=== Section Start ===
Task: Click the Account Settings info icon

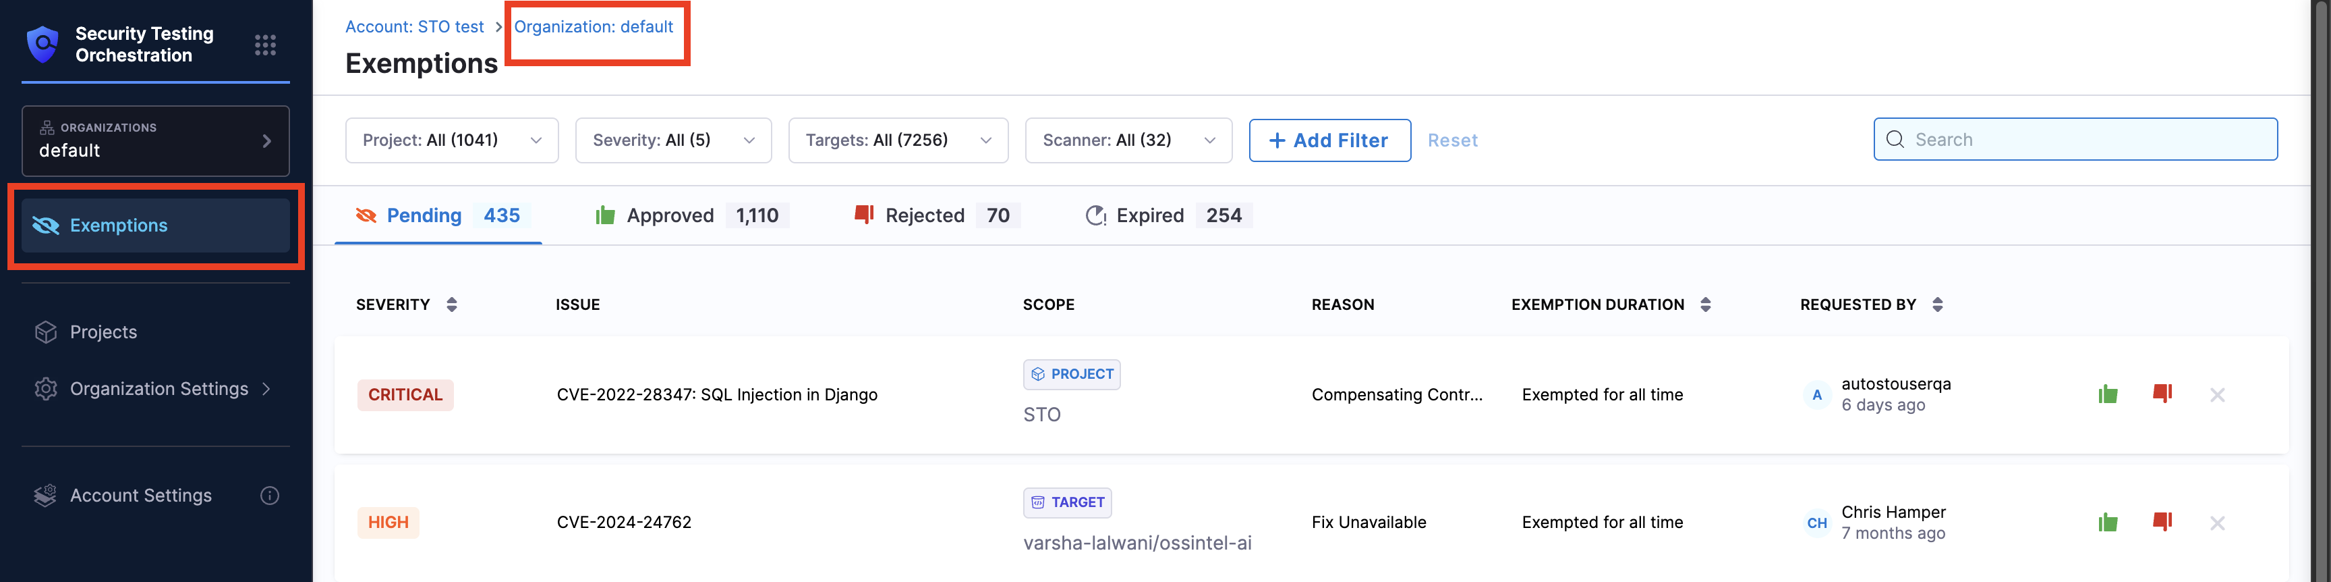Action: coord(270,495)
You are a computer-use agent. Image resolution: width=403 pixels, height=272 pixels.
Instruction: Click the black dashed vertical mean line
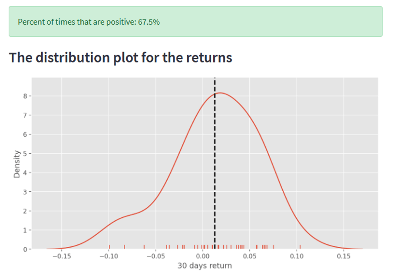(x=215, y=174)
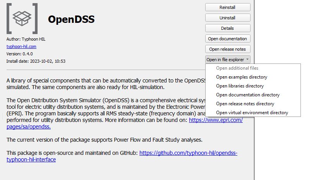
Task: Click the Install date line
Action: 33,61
=== Section End ===
- **WORK TO BE COMPLETED**:
Provide the listing above once more, exactly, with the pictures removed.

- **EXERCISE RESULT**:
Task: Click the Account Settings info icon

Action: coord(270,495)
You are a computer-use agent. Image resolution: width=403 pixels, height=272 pixels.
Instruction: Click the black dashed vertical mean line
(x=215, y=174)
Task: Click the Install date line
Action: 33,61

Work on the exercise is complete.